Kötülük her daim her toplumsal yapıda hep vardı ve hep var olacak. Ancak toplumsal yapılar kendisi ne zaman bir bütün olarak kötü zeminde kendilerini var etmeye başladı, işte o zaman kötülük ilk başta kurduğumuz cümledeki gibi münferit olma vasfını yitirdi ve toplumsal bir var oluş aracı haline geldi. Yani örgütlü oldu.
İlk cümlede geçen toplumsal yapı ortaklaşmacı ilkel komünal toplum yapısıdır. Her şey ortaklaşadır ve her ne kadar genetik olarak bencil olsalar da o dönem için insanlar bir arada durmanın ve ortaklaşmanın daha güvenli bir ortam yaratacağının ve gerek beslenme gerekse soyun devamı açısından uzlaşı kültürünün olmazsa olmaz olduğunun idrakına yaşayarak vardıklarından, toplumun çimentosu olarak iyiliği, doğruluğu, güzelliği, adaleti vb. değerleri dokunulmaz yüce değerler olarak var etmişlerdir.
Ancak insan ne zaman ki yerleşik yaşama geçmiş ve ne zaman ki beslenme ve soyun devamı nispeten daha kolay sağlanır olmuş, o ilkel komünal yapı bozulmuş ve yerini köleci topluma bırakmıştır. Bu sınıflı toplumların tarih sahnesine çıktığı gündür.
Bu zamanda bile geniş yoksul kitleler açısından, yoksunluklarından dolayı zayıflıklarını birliktelik üzerinden güçlü kılma adına o eski değerler yaşamaya devam etmiş ancak egemen olan açısından gerek maddi gerekse askeri ve bunun üzerinden sağlanan ruhani güç nedeni ile bu değerler önemini yitirmiştir. Öyle ki; saflarına her katılan ve her yedeklenen için aynı gerekçelerle ortaklaşmacı yaşama ait tüm değerler o günden beri ve hızla aşınmaya başlamıştır.
Ardından yine sınıflı toplum olan feodal toplumda da aynı yabancılaşma ve yozlaşma yine egemen sınıf açısından temel bir baskılama aracı olarak ve güce dayalı ikame edilmiştir.

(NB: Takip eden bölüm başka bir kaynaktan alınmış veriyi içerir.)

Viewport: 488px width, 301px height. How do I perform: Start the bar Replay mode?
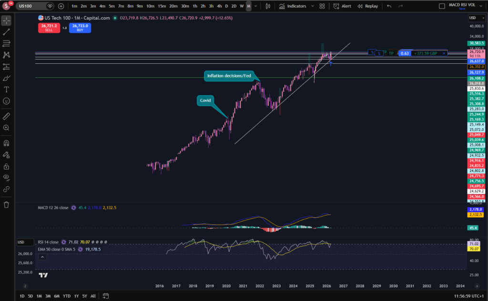click(367, 6)
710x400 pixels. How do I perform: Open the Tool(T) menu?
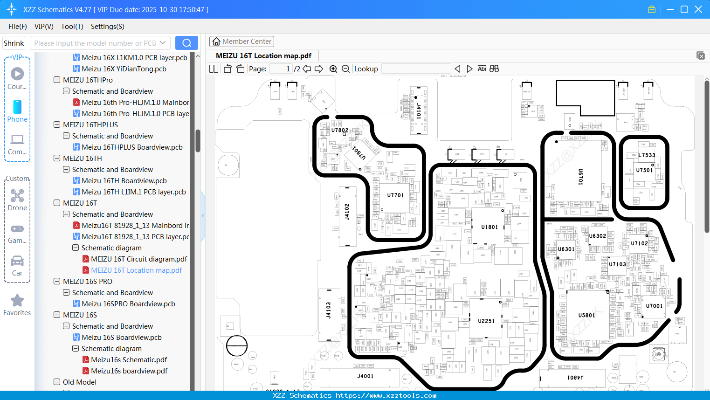click(x=72, y=27)
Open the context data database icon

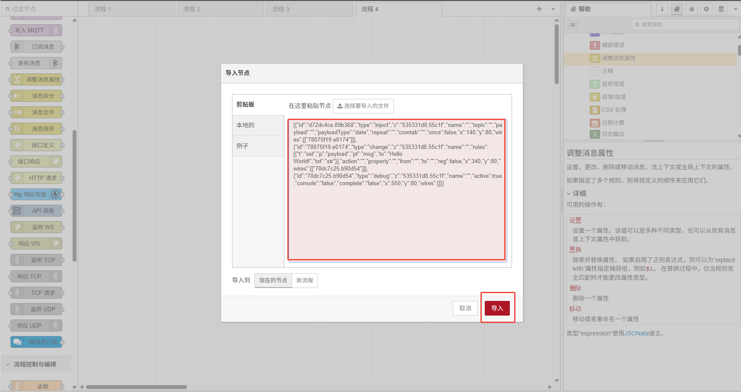pyautogui.click(x=721, y=9)
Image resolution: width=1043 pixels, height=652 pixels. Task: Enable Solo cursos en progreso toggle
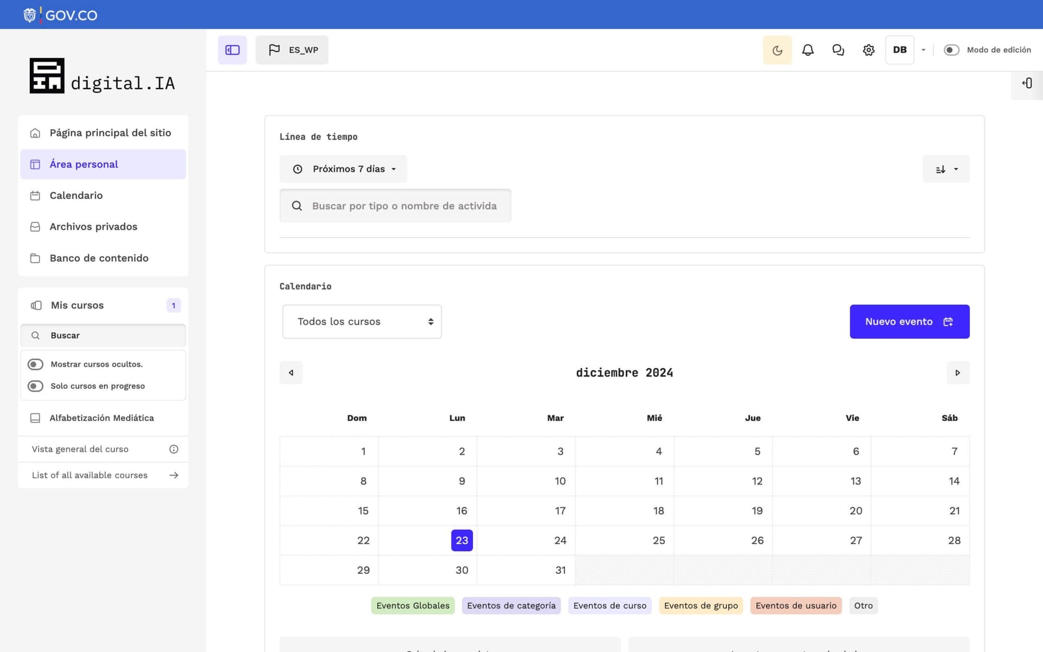pos(36,386)
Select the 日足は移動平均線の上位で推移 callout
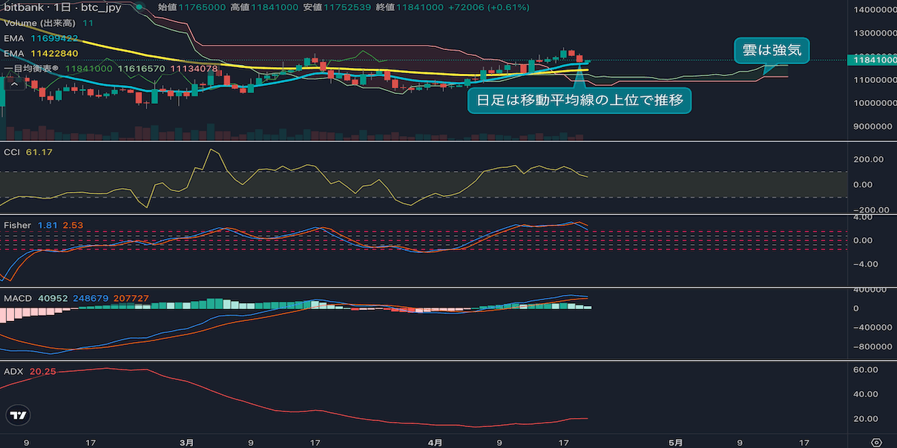This screenshot has height=448, width=897. click(x=579, y=100)
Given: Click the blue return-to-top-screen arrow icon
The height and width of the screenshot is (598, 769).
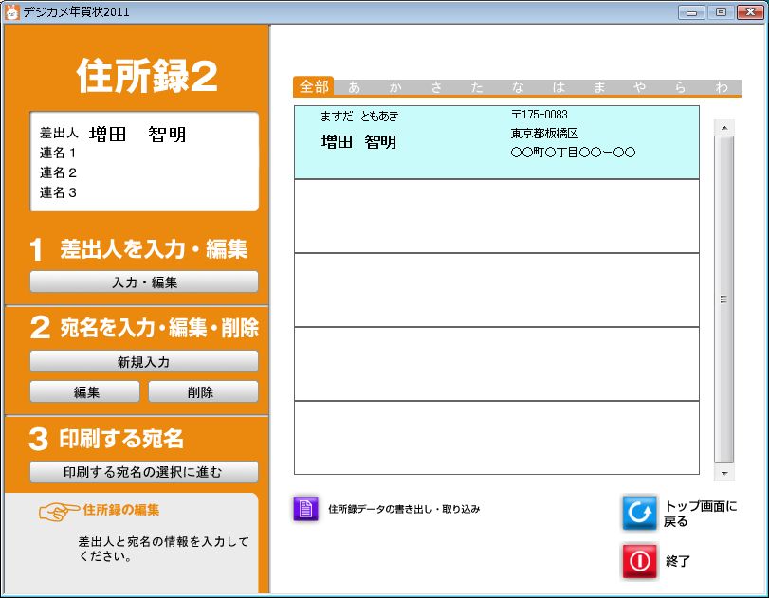Looking at the screenshot, I should [639, 513].
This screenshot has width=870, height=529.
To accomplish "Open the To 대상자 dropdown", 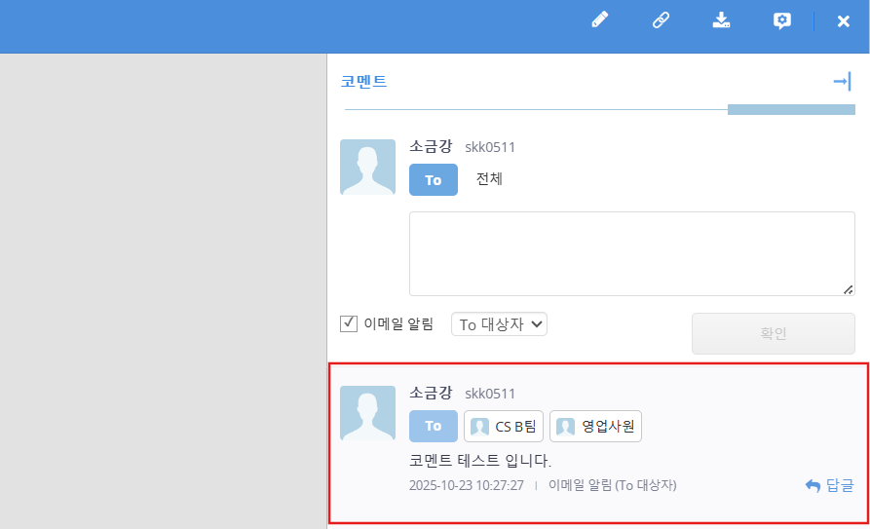I will (x=499, y=324).
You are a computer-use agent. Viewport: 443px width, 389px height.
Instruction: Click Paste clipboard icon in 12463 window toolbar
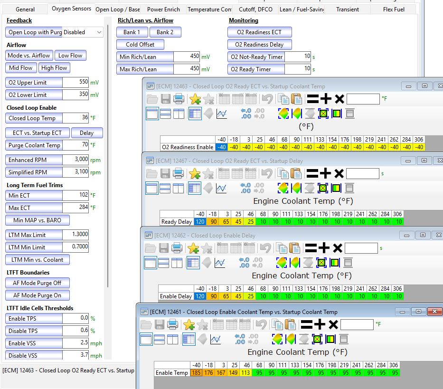click(x=296, y=99)
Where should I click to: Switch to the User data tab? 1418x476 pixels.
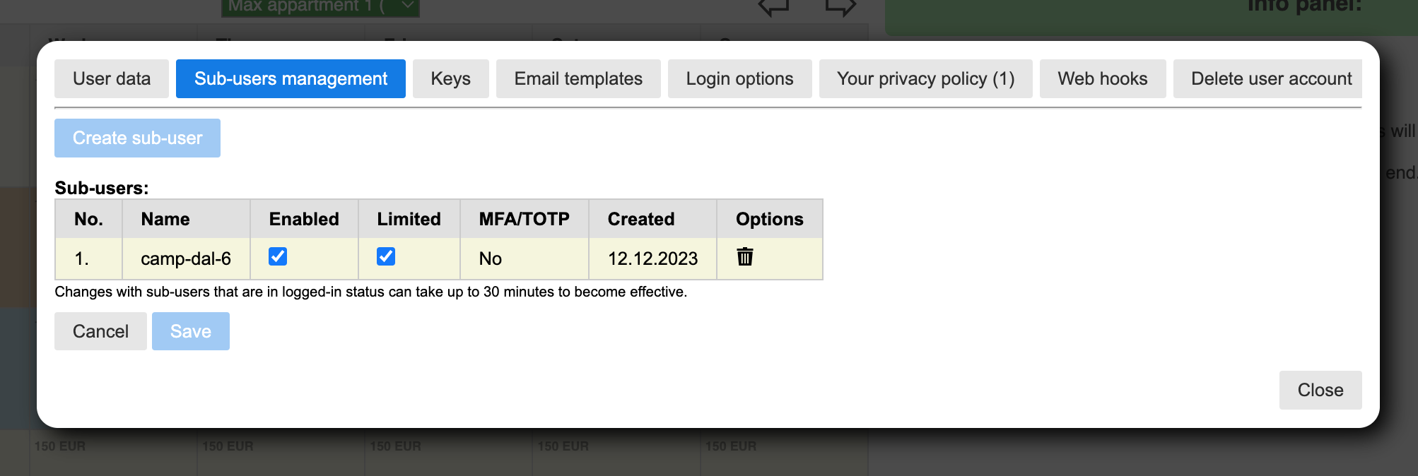[112, 78]
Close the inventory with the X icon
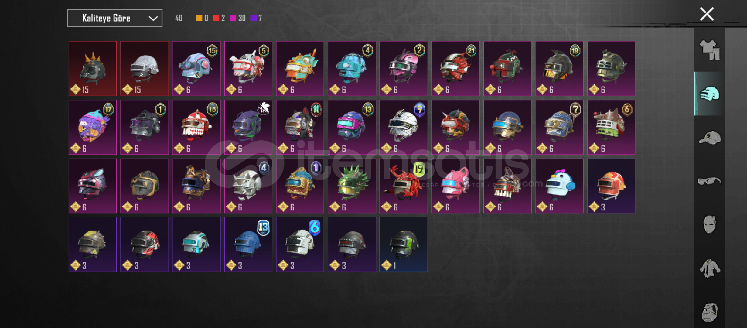The width and height of the screenshot is (747, 328). (707, 14)

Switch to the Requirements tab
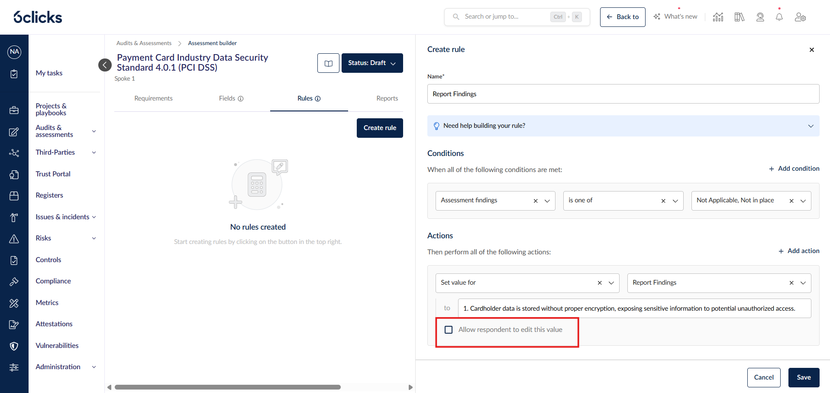153,98
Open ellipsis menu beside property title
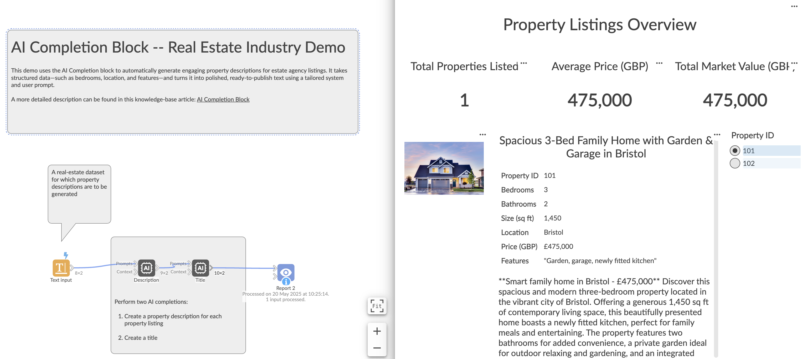The height and width of the screenshot is (359, 802). click(x=717, y=135)
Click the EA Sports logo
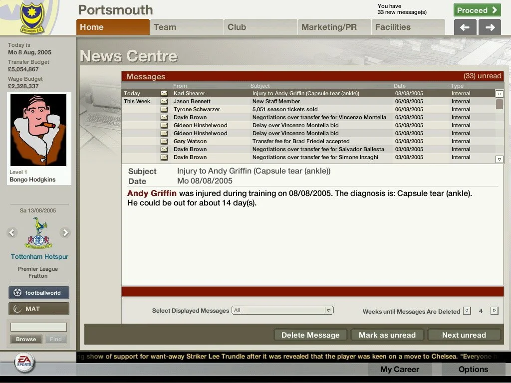511x383 pixels. [23, 363]
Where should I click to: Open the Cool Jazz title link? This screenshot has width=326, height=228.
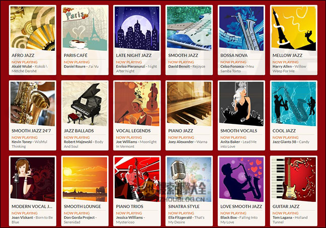tap(284, 131)
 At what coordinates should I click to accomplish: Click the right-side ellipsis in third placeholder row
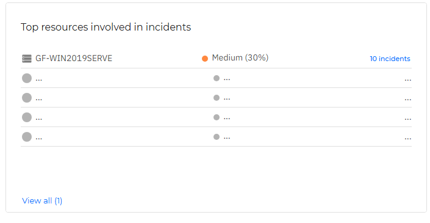pyautogui.click(x=408, y=119)
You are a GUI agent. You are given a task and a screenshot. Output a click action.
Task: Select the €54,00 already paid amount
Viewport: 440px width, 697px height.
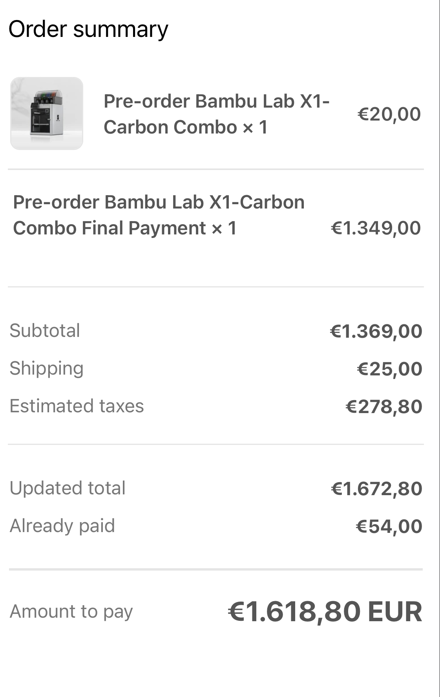click(x=389, y=526)
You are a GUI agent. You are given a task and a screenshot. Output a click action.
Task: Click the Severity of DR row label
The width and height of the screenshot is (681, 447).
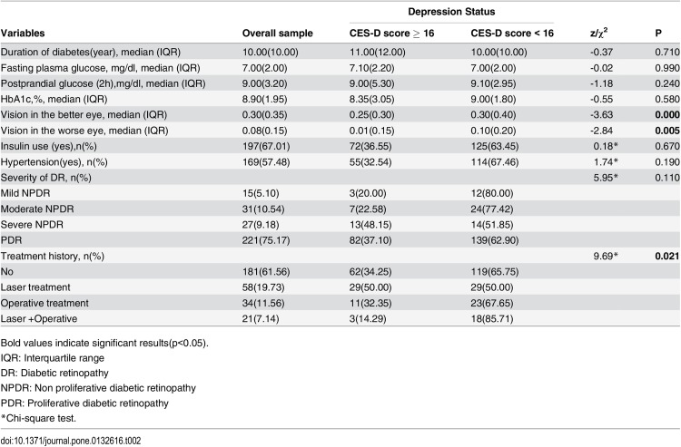[x=46, y=178]
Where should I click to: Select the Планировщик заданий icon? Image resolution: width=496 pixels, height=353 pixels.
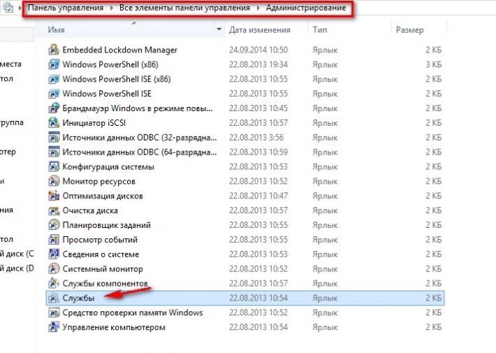click(x=54, y=225)
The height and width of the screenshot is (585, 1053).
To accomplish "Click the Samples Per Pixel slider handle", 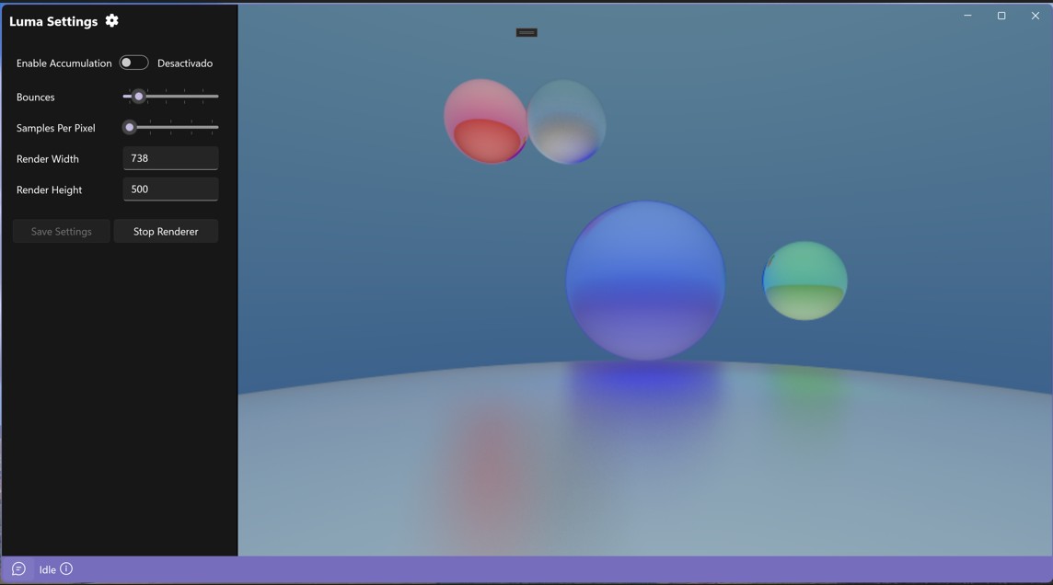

Halen ,içinde bulunduğumuz sınıflı toplum olan kapitalist toplum ise görece hak temelli bir çıkış noktasına dayandığından ( Rönesans, Reform, Aydınlanma vb.) ve onu egemen kılan ortakları Fransız İhtilalinde omuzdaşları köylüler ve emekçiler olduğundan, bu yozlaşma ve yabancılaşmayı sayısız yol ve yöntem ile doğrudan değil fakat dolaylı yollardan sürdürmeyi tercih etmiş ve sayıları misli misli artan ortaklaşmacıların torunlarını (işçi sınıfı) kendine yedeklemek için de onları bu yabancılaşmanın ve yozlaşmanın aparatı, uygulayıcısı ve gönüllü hamisi haline getirmiştir.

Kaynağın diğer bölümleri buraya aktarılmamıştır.